La personnalisation de l’information
Les médias disposent tous, ou presque, de leur propre application via laquelle ils portent à la connaissance du public les contenus produits et sélectionnés par leur staff éditorial. Mais des applications comme Flipboard sont en train de changer la donne. Conçues en dehors du sérail médiatique traditionnel, ces applications transforment en un véritable magazine multimédia personnalisé le flux des articles, photos et vidéos recommandés par les individus de votre réseaux: vos “amis” et “followers”.
Certains articles viennent de The New York Times, d’autres du Wall Street Journal et de TechCrunch. Les algorithmes de ces services apprennent à vous connaître, à reconnaître les articles que vous lisez et enregistrent combien de votre précieux temps vous leur consacrez. Facebook n’affiche dans votre newsfeed que les statuts des personnes qui sont les plus importantes à vos yeux, en tout cas selon l’algorithme de Facebook. La personnalisation de l’information est d’ores et déjà une réalité, et ne va aller qu’en s’amplifiant.
Dans son livre The Filter Bubble, Eli Pariser explique comment Google calcule les résultats de vos recherches non seulement selon les termes de celles-ci mais aussi en fonction de l’ordinateur et du navigateur que vous utilisez, de l’endroit où vous vous trouvez dans le monde, etc. Ce qui veut dire qu’un individu effectuant la même recherche que vous, avec les mêmes mots-clés, recevra selon toute évidence des résultats différents des vôtres. Trouver quelque chose sur le web qui ne sera pas adapté et personnalisé à vos goûts relèvera de plus en plus de l’exception.
Le temps des mass-médias paternalistes qui vous suggéraient toujours les mêmes infos, qui que vous soyez, où des journalistes omniscients décidant seuls de ce qu’il était “bon et important” de savoir, est révolu.
Mais, comme le souligne également Eli Pariser dans son intervention à TED, le danger de cette persocialisation à outrance de l’information est de s’enfermer dans une bulle de confort, n’étant in fine confronté qu’à des infos que moi et mon réseau “aimons”, nous privant de l’accès à celles que nous devrions peut-être avoir.
Il y a des garde-fous humains. Et il y a les algorithmes. Nous en savons encore moins sur ces algorithmes que sur les éditeurs humains. Nous pouvons avoir une idée de la sélection éditoriale du New York Times, mais de nombreuses personnes ne sont même pas au courant que Google leur montre des résultats différents, qui reposent sur de prétendus critères personnels, de même qu’ils ne sont pas toujours conscients de la sélection des statuts opérée par Facebook.

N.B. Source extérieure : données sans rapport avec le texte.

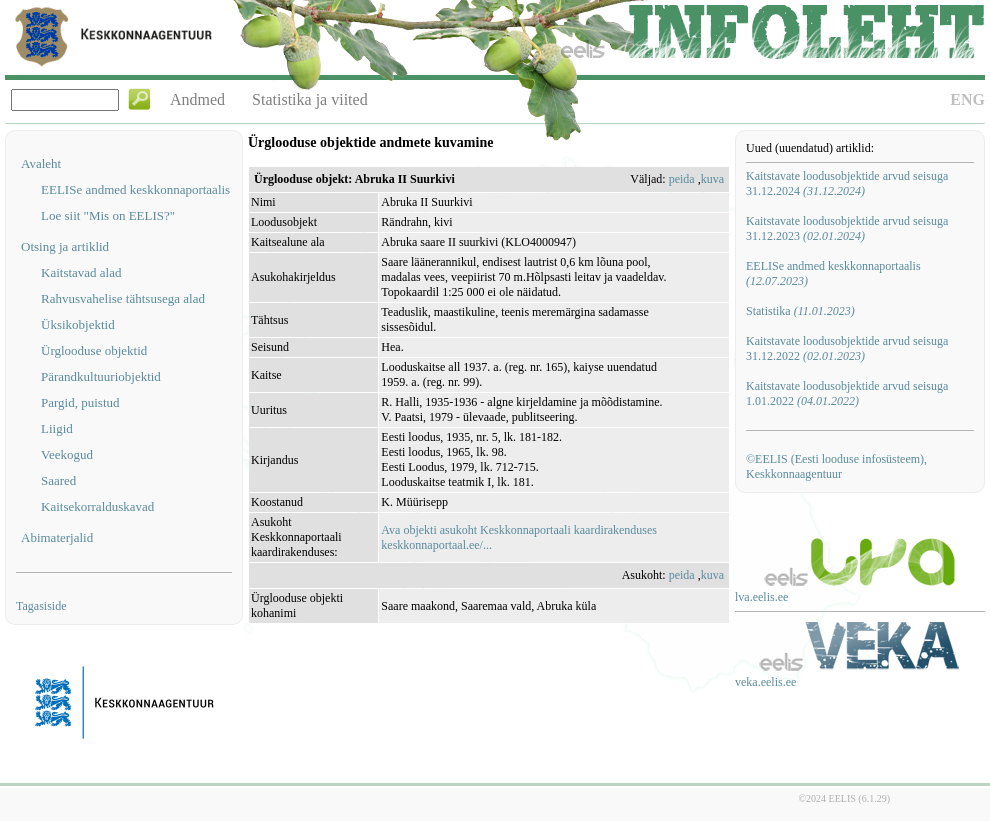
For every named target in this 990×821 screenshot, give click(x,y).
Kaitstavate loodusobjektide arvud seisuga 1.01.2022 (847, 393)
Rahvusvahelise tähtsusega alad (123, 298)
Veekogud (67, 454)
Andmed (197, 99)
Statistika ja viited (310, 99)
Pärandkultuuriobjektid (101, 376)
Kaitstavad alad (81, 272)
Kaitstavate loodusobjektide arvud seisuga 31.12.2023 (847, 228)
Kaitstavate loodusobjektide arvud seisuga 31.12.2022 (847, 348)
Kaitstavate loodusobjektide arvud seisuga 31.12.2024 (847, 183)
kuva (712, 179)
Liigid (57, 428)
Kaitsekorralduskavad (97, 506)
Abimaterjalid (57, 537)
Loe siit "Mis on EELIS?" (108, 215)
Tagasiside (41, 606)
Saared (58, 480)
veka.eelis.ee (765, 682)
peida (682, 179)
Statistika (800, 311)
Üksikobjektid (78, 324)
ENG (967, 99)
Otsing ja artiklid (65, 246)
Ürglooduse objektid (94, 350)
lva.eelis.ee (761, 597)
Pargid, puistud (80, 402)
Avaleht (41, 163)
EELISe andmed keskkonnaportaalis (135, 189)
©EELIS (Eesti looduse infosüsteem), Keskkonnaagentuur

Le code utilisé par les grandes compagnies pour filtrer ce que nous voyons a une importance politique. Si nous voulons conserver un Internet qui nous confronte à une diversité de points de vue et à des histoires, des faits, qui nous surprennent et nous éclairent, nous devons être conscients de ces débats autour des algorithmes et des filtres. Si nous n’y prêtons pas attention, nous serons programmés dans notre dos.
Au-delà de tous ces filtres, humains, réticulaires et algorithmiques, nous trouvons un flux d’informations toujours plus conséquent. Tweets, statuts mis à jour, billets d’experts sur des blogs; témoins et acteurs nous immergent, seconde après seconde.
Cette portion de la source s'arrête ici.